Mr. Singleton would drop everything to help out his nine nieces and nephews — even if he would rather be watching TikTok. When he was out to dinner, he often FaceTimed his relatives until his battery died. For his mother’s birthday in January, the family took her on an epic trip to Las Vegas.

Mr. Singleton learned to cook from his mother, and he would spend an entire weekend in a frenzy trying to fill 500 pre-orders for his meal-delivery business. His signature dish was a garlic-and-butter seafood platter crammed with Dungeness crab legs, jumbo shrimp, corn on the cob, and homemade mashed potatoes. When he wasn’t cooking on the clock, Mr. Singleton snacked on grab bags of gummies and Reese’s, applesauce cups in every flavor, and rolled-up lunch meat.

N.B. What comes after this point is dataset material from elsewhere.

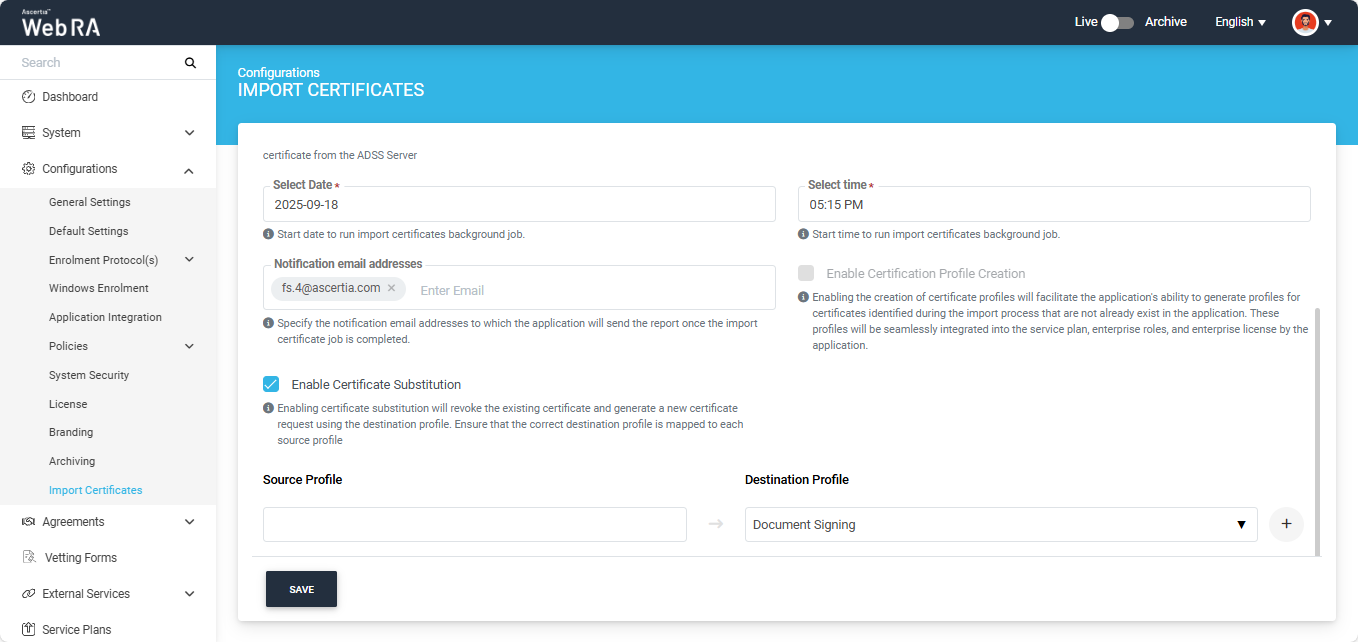Remove the fs.4@ascertia.com email chip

He had a strong desire to be his own boss. During the pandemic, Mr. Singleton started a cleaning company, In Between Cleaning. Six months before he was killed, he had saved up enough to purchase his dream car, a gray Dodge Challenger.

His mother recalled that one day shortly before her son’s death, the family had been sitting around talking about funerals. Her son said that he did not want the traditional hands folded at his abdomen or any carnations.

Mr. Singleton had meticulously planned all the details for his cousin’s 21st birthday, including exactly what he wore. Instead on that day, the family gathered to bury Mr. Singleton at Chelten Hills Cemetery, his hands rested by his sides, flanked by a thousand fashionable red roses.

A reward of up to $20,000 is available to anyone with information that leads to the arrest and conviction of the person responsible for Mr. Singleton’s murder. Anonymous calls may be placed to the Citizens Crime Commission at 215-546-TIPS.